* [Work required]: When you reach the entries below, transcribe each line word for word.

Pixel coordinate grounding data:
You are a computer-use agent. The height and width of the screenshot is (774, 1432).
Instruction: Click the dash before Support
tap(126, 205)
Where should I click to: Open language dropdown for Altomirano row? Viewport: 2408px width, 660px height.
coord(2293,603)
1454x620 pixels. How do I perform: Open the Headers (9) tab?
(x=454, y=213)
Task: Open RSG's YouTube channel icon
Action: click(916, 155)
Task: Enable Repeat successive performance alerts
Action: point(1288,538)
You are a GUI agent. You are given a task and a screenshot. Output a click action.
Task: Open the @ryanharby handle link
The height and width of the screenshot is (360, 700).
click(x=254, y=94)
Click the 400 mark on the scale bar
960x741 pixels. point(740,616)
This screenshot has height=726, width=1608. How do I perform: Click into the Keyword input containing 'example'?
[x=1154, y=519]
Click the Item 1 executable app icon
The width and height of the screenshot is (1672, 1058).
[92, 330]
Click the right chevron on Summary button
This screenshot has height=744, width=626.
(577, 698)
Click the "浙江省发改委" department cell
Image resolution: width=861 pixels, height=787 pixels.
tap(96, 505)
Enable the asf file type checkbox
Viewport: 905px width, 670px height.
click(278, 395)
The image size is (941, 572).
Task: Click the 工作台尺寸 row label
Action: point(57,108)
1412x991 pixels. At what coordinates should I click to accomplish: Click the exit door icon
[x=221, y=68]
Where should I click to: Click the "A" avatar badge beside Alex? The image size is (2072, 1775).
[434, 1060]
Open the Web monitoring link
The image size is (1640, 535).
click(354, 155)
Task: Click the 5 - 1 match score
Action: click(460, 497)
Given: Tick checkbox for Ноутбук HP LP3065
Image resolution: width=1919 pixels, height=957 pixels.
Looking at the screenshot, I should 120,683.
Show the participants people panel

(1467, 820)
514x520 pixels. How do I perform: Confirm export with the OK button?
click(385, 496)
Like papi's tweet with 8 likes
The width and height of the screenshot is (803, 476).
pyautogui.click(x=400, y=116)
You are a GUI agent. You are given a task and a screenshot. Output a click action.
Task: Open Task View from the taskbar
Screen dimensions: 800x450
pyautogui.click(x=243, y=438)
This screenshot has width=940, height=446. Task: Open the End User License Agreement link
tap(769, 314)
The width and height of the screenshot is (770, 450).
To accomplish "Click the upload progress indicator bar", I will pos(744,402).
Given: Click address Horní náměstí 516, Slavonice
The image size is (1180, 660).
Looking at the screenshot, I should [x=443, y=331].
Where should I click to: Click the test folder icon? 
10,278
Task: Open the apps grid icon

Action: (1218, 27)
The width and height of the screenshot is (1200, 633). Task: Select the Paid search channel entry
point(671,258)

* [Solution to this exercise]:
You are a computer-use agent. The height and width of the screenshot is (774, 1432).
Instruction: Click the dash before Support
tap(126, 205)
Where should I click to: Open language dropdown for Altomirano row? Viewport: 2408px width, 660px height.
coord(2293,603)
1454x620 pixels. How do I perform: Open the Headers (9) tab?
(x=454, y=213)
Task: Open RSG's YouTube channel icon
Action: click(916, 155)
Task: Enable Repeat successive performance alerts
Action: point(1288,538)
You are a GUI agent. You are given a task and a screenshot. Output a click action.
Task: Open the @ryanharby handle link
The height and width of the screenshot is (360, 700).
click(x=254, y=94)
Click the 400 mark on the scale bar
960x741 pixels. point(740,616)
This screenshot has height=726, width=1608. How do I perform: Click into the Keyword input containing 'example'?
[x=1154, y=519]
Click the Item 1 executable app icon
The width and height of the screenshot is (1672, 1058).
[92, 330]
Click the right chevron on Summary button
This screenshot has height=744, width=626.
(577, 698)
Click the "浙江省发改委" department cell
Image resolution: width=861 pixels, height=787 pixels.
tap(96, 505)
Enable the asf file type checkbox
Viewport: 905px width, 670px height.
click(278, 395)
The image size is (941, 572).
Task: Click the 工作台尺寸 row label
Action: point(57,108)
1412x991 pixels. At what coordinates should I click to accomplish: Click the exit door icon
[x=221, y=68]
Where should I click to: Click the "A" avatar badge beside Alex? The image size is (2072, 1775).
[434, 1060]
Open the Web monitoring link
The image size is (1640, 535).
click(354, 155)
Task: Click the 5 - 1 match score
Action: click(460, 497)
Given: Tick checkbox for Ноутбук HP LP3065
Image resolution: width=1919 pixels, height=957 pixels.
Looking at the screenshot, I should 120,683.
Show the participants people panel

(1467, 820)
514x520 pixels. How do I perform: Confirm export with the OK button?
click(385, 496)
Like papi's tweet with 8 likes
The width and height of the screenshot is (803, 476).
pyautogui.click(x=400, y=116)
You are a GUI agent. You are given a task and a screenshot. Output a click action.
Task: Open Task View from the taskbar
Screen dimensions: 800x450
pyautogui.click(x=243, y=438)
This screenshot has width=940, height=446. Task: Open the End User License Agreement link
tap(769, 314)
The width and height of the screenshot is (770, 450).
To accomplish "Click the upload progress indicator bar", I will pos(744,402).
Given: Click address Horní náměstí 516, Slavonice
The image size is (1180, 660).
Looking at the screenshot, I should [x=443, y=331].
Where should I click to: Click the test folder icon? 
10,278
Task: Open the apps grid icon

Action: (1218, 27)
The width and height of the screenshot is (1200, 633). Task: Select the Paid search channel entry
point(671,258)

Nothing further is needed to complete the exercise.